Sit Write Live can help you learn how to use journaling with meditative techniques, to capture and clarify, in a contemplative way, what is happening—right now.

I created this website because effective journaling helped me during a period of my life when I was powerless over so much. Just after I turned fifty I was diagnosed with breast cancer and with that came a midlife reckoning. Journaling helped clarify how I felt, even if it was only confusion; what I feared, whether valid or not; and what I was grateful for, no matter the situation. The integral techniques have helped me to get to know myself better, to be more true and tolerant and loving of myself, to laugh more, to live better.

Sit down and write. Then get up and live. How? I’ll show you.

How to Journal

What you write in your journal is a conversation you are having with yourself. Figure out what works for you. Use pen and paper or keyboard and document, either way, just don’t cross out or hit that delete button. What you’ll discover is that it’s often the sections you are tempted to erase that are the most revealing.
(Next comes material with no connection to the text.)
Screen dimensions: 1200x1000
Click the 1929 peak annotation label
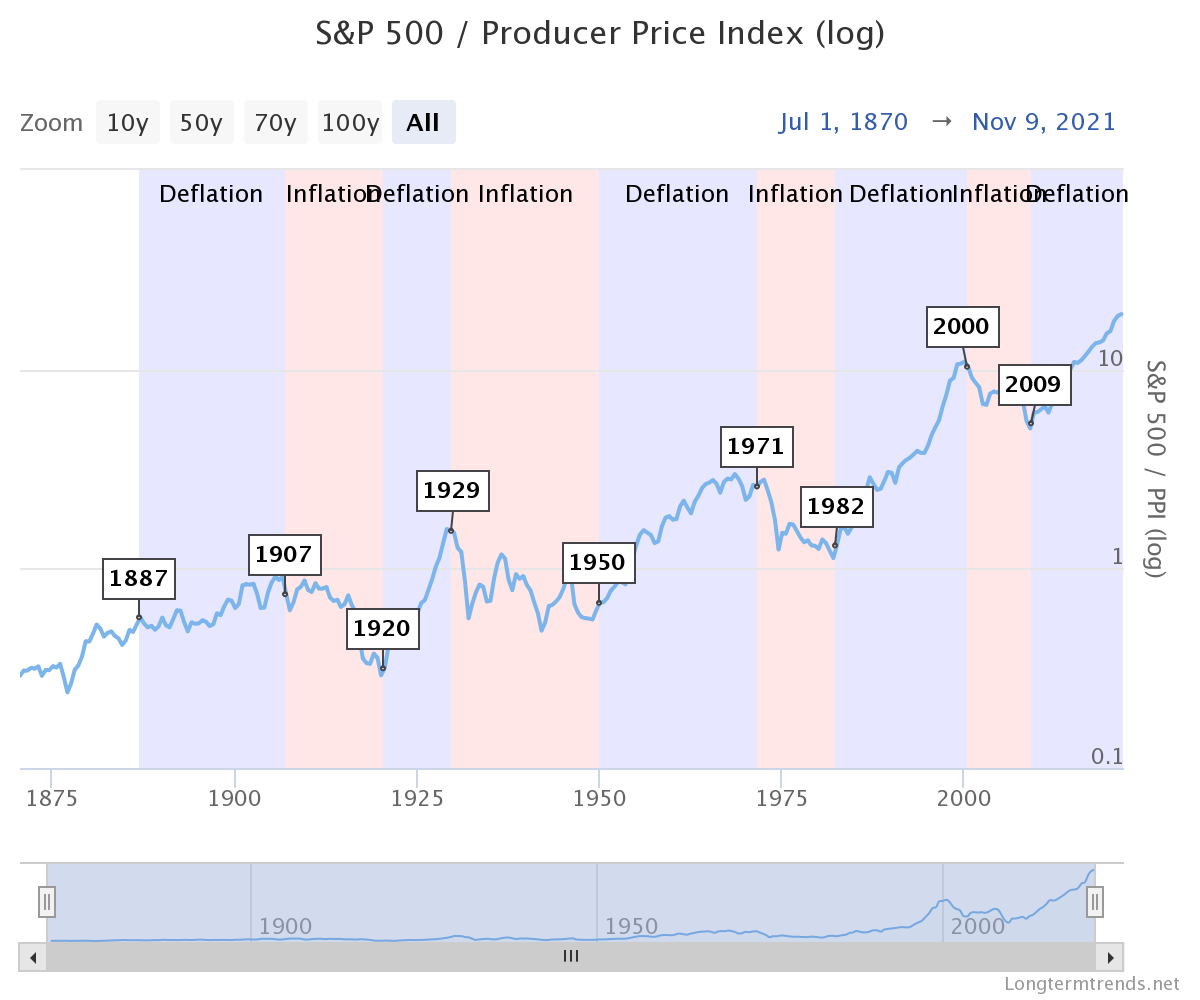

Forget what your teachers told you about writing. Journaling need not be grammatically correct, neat, or in full sentences.  The goal is to allow all thoughts, especially the new or very quiet ones, to emerge. Catch them. Pin them down.

Effective journaling works best when you follow the new thought. If it comes across your mind, write it down. Alternately, accept when you seem to be writing the same thing over and over. Repetition is natural. It’s our inner world we’re capturing and we all have our storylines.

Write for a prescribed time.  Set aside ten or twenty minutes daily. Writing is similar to finding a lost item; it is often in that very last place (or sentence) that one finds what one is looking for.